WRITTEN PROBLEM 1 -
Copy these rows word for word, starting at the row containing "at (59, 168)." and ending at the row containing "pyautogui.click(x=403, y=351)".

TEXT PASSAGE -
· · · · · · ·

If poetry cannot solve the problems of the here and now, then we are in deep shit. And we are in deep shit.

And if a handbag is a handbag is a handbag is a handbag is no more than the resonance of once being innovative, then we are enjoying rhythm rather than getting into the complexities of an exploration that mirrors those difficulties.

Quick aside on this route: in a lifetime, I have not had more cups of tea then can be counted on two hands. The only one I truly remember was at a backyard fence next to the field where I was stacking and securing bales of straw on a trailer. She offered and I felt it was only polite to accept.

In this chapbook’s closing sequence of poems, A new feudalism, Andrew Nightingale does explore the tease / promise / deception / fantasy and ‘incurable hope’ of all of this as ‘The market with its deathless charm [which] has no aim, no foreseeable conclusion’.

We know this – and don’t we just, after the past few weeks of it marketing itself through the Sunak/Truss snakeoil extravaganzas – and poetry continues its struggle to illuminate and interrogate,

‘The feudalism of the muse has been replaced by the pornography of the banks.’

I corrupt that line to my purposes, but I think I am entitled to do so in The Market.

· · · · · · ·

AVAILABLE RECORDS -
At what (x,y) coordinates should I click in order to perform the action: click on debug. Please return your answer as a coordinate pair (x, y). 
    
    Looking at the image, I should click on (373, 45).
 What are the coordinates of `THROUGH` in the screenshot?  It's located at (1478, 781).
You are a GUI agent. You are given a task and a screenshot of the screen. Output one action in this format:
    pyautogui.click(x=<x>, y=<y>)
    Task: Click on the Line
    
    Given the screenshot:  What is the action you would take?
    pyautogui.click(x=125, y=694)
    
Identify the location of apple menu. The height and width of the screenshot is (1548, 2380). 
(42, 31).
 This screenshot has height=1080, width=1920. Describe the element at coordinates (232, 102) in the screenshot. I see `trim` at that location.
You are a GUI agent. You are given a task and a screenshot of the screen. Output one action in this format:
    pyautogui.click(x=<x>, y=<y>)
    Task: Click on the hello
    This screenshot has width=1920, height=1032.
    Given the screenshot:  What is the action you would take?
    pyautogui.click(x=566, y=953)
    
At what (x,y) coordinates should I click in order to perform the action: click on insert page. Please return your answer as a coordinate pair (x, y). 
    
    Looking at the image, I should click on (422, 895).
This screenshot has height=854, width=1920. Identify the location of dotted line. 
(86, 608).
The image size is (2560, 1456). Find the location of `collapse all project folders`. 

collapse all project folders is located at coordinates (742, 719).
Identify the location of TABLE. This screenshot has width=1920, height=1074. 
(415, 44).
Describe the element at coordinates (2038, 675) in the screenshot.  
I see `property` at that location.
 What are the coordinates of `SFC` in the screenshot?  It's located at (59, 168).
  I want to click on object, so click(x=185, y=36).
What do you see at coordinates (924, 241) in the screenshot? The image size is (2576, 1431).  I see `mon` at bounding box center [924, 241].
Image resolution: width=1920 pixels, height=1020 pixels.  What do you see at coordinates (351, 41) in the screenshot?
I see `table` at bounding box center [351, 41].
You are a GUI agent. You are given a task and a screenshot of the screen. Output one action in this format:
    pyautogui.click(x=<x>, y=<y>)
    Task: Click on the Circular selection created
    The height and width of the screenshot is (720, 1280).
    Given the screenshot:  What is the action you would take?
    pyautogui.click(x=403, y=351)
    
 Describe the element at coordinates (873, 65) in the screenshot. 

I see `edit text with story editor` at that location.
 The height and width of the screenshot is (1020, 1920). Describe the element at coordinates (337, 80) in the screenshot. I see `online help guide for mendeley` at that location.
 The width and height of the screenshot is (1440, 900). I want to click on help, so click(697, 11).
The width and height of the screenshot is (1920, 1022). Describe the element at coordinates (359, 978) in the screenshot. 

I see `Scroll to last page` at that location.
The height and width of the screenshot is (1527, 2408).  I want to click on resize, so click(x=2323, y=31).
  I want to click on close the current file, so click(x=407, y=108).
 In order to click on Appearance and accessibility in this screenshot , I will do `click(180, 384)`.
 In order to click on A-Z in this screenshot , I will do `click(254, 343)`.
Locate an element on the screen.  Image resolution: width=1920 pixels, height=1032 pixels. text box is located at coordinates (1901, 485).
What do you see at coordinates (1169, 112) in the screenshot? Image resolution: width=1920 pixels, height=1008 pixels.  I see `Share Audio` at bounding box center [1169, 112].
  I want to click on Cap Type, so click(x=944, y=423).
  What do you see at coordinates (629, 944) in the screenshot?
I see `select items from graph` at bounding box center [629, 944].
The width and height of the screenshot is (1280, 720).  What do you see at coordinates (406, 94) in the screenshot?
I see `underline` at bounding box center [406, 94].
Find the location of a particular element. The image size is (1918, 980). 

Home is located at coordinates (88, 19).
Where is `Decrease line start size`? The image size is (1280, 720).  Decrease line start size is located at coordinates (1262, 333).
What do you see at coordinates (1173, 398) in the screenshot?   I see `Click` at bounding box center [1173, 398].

· · · · · · ·

WRITTEN PROBLEM 2 -
From the passage on poetry and the market, repeat the words starting at "If poetry cannot" and ending at "no foreseeable conclusion’.", keeping them unchanged.

CORRECT OUTPUT 1 -
 What are the coordinates of `SFC` in the screenshot?  It's located at (59, 168).
  I want to click on object, so click(x=185, y=36).
What do you see at coordinates (924, 241) in the screenshot? The image size is (2576, 1431).  I see `mon` at bounding box center [924, 241].
Image resolution: width=1920 pixels, height=1020 pixels.  What do you see at coordinates (351, 41) in the screenshot?
I see `table` at bounding box center [351, 41].
You are a GUI agent. You are given a task and a screenshot of the screen. Output one action in this format:
    pyautogui.click(x=<x>, y=<y>)
    Task: Click on the Circular selection created
    The height and width of the screenshot is (720, 1280).
    Given the screenshot:  What is the action you would take?
    pyautogui.click(x=403, y=351)

CORRECT OUTPUT 2 -
If poetry cannot solve the problems of the here and now, then we are in deep shit. And we are in deep shit.

And if a handbag is a handbag is a handbag is a handbag is no more than the resonance of once being innovative, then we are enjoying rhythm rather than getting into the complexities of an exploration that mirrors those difficulties.

Quick aside on this route: in a lifetime, I have not had more cups of tea then can be counted on two hands. The only one I truly remember was at a backyard fence next to the field where I was stacking and securing bales of straw on a trailer. She offered and I felt it was only polite to accept.

In this chapbook’s closing sequence of poems, A new feudalism, Andrew Nightingale does explore the tease / promise / deception / fantasy and ‘incurable hope’ of all of this as ‘The market with its deathless charm [which] has no aim, no foreseeable conclusion’.